A week after the protest in downtown Ottawa was cleared by law enforcement, the Ottawa Police Service (OPS) announced on Feb. 27 the arrest of a participant located one hour east of the Canadian capital.
The OPS said Steeve Charland, 48, of Grenville, Quebec, was arrested by the Ontario Provincial Police (OPP) in the Vankleek Hill area.
Charland has been charged with mischief and counselling to commit the offence of mischief. He was due to appear in court on Feb. 27, said the OPS in a statement.
Other individuals involved in the Freedom Convoy protest in Ottawa face similar charges and some have not been granted bail, including Tamara Lich and Pat King.
Charland is a prominent figure in a group called “Les Farfadaas” which began as a satirical group often taking aim at government regulations, and later evolved into direct protests against pandemic mandates. Charland was previously associated with the Quebec group La Meute (The Pack), which defines itself as “a citizen group that campaigns for the defense of freedom of expression and democracy” and is known for taking stances against illegal immigration and radical Islam.
Charland and his group had set up on the Gatineau side during the weeks-long protest in Ottawa, on an undeveloped section of the Zibi real estate project.
While at first authorized to set up camp for two days by the landlord for the sum of $1,000 a day, the group then refused to leave until the Superior Court issued an eviction order on Feb. 17.
Charland has had previous run-ins with the law for his activism opposing restrictive health measures in Quebec. He and others were charged with conspiracy and mischief under $5,000 for briefly blocking the lanes of the Louis-Hippolyte Lafontaine tunnel in Montreal in March 2021 as they demonstrated against Premier François Legault.

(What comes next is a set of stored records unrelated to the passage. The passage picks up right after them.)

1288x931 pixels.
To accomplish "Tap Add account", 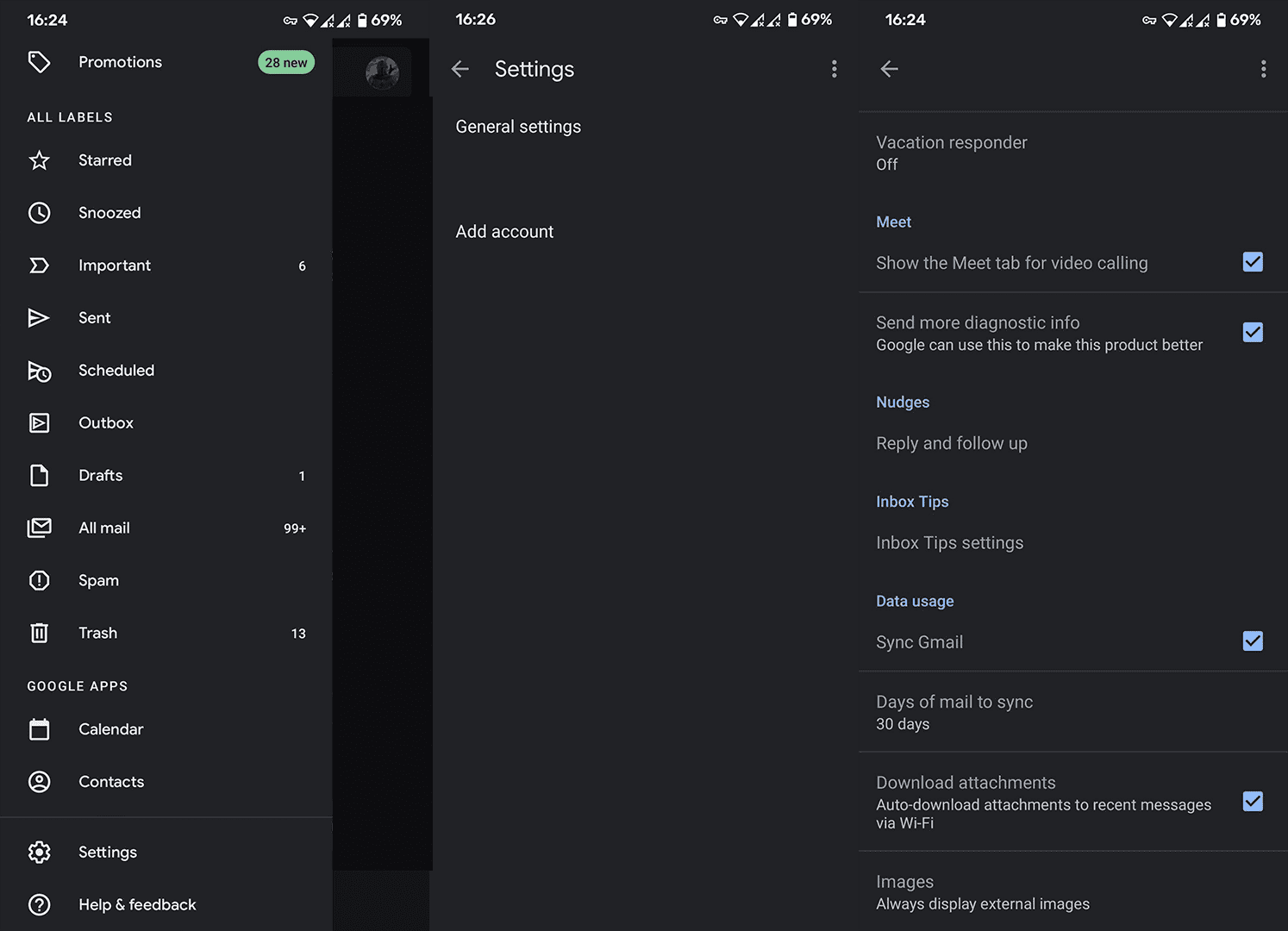I will point(504,232).
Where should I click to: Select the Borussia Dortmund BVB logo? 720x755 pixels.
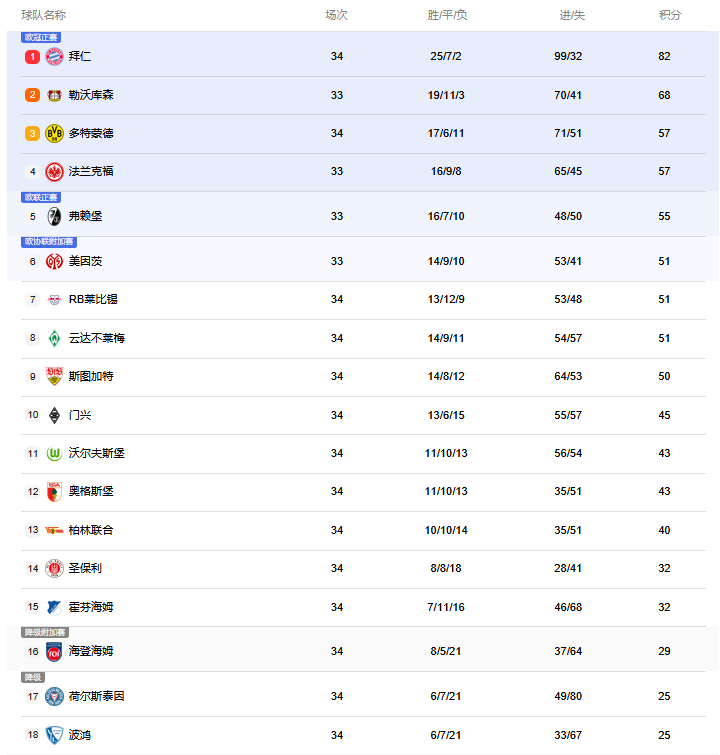point(54,133)
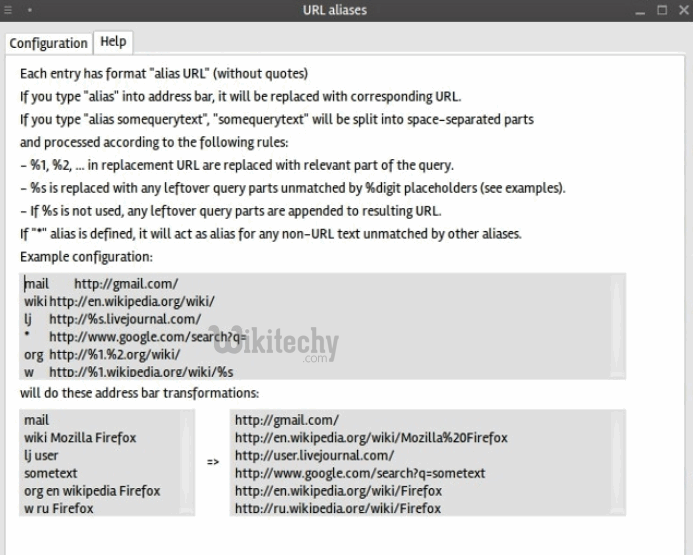
Task: Click 'org en wikipedia Firefox' input example
Action: click(92, 491)
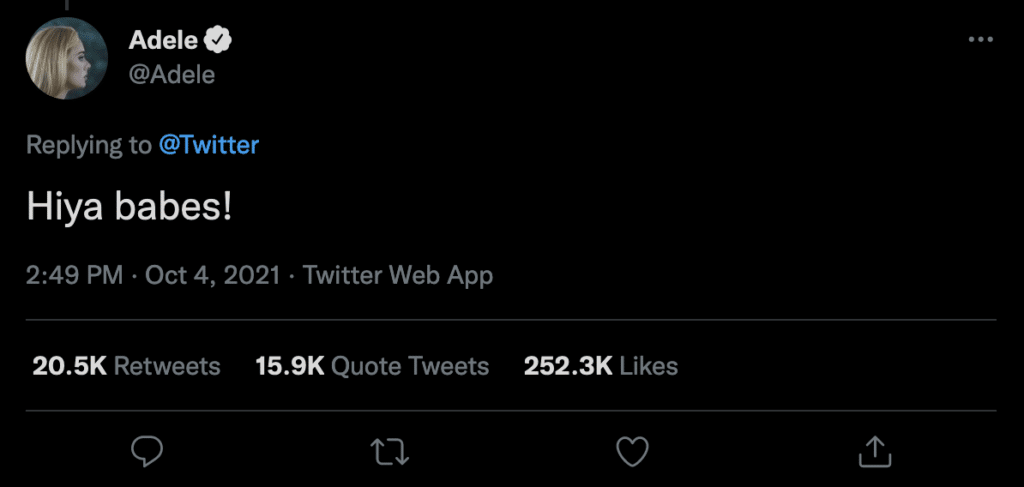Click the "Hiya babes!" tweet text
The width and height of the screenshot is (1024, 487).
129,208
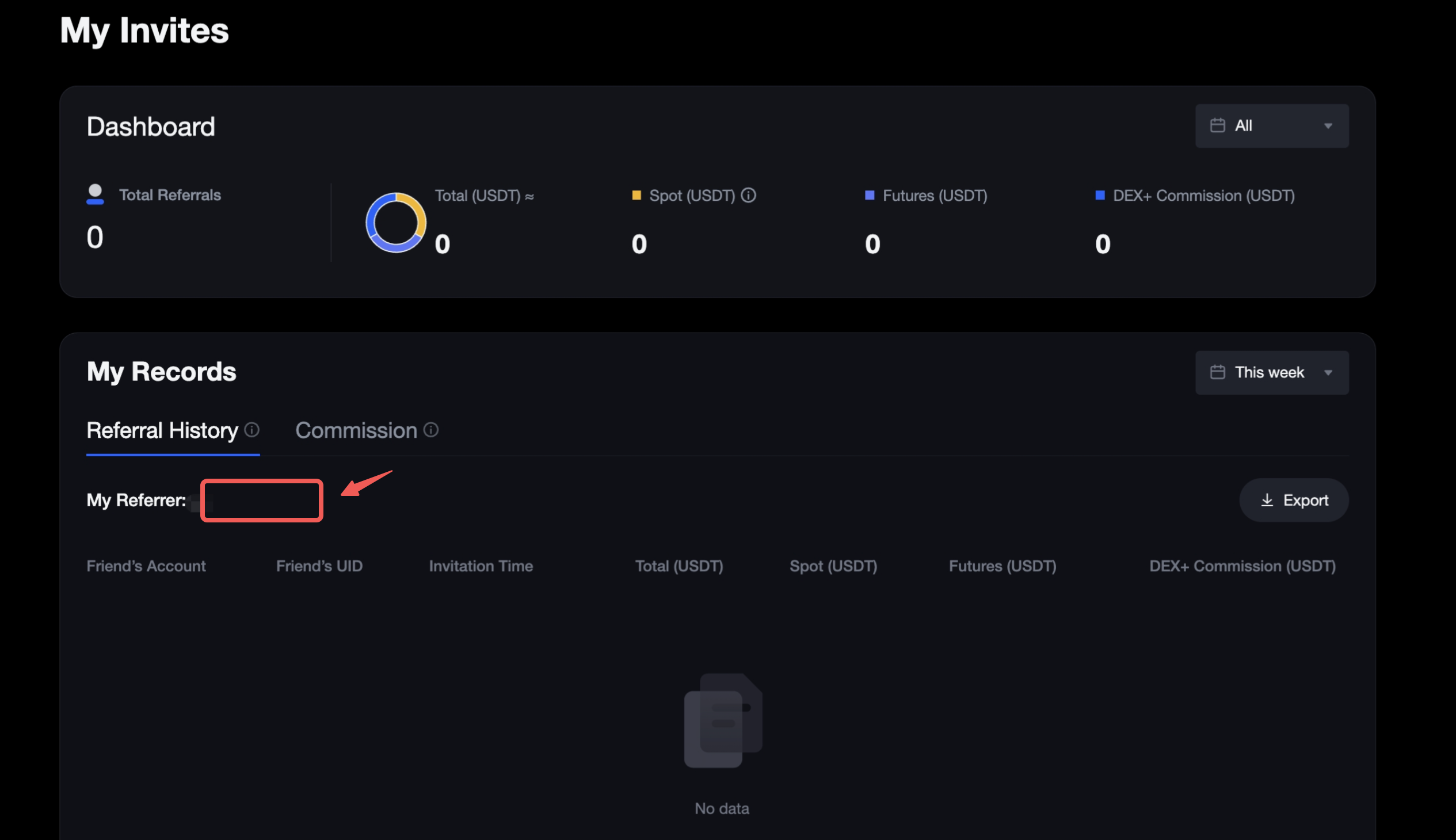The height and width of the screenshot is (840, 1456).
Task: Click the commission donut chart
Action: [396, 223]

The Freedom Convoy protest lasted three weeks in Ottawa until law enforcement cleared the city on Feb. 18 and 19 after the federal government invoked the Emergencies Act.
Some of the measures applied through the Act included designating no-go zones, streamlining the swearing-in process for out-of-jurisdiction police officers, compelling towing companies to remove trucks, and freezing bank accounts of protesters and supporters without a court order.
The Liberal government held a vote on the motion to invoke the Act on Feb. 21, and then abruptly revoked the order on Feb. 23, saying the public order emergency had been resolved.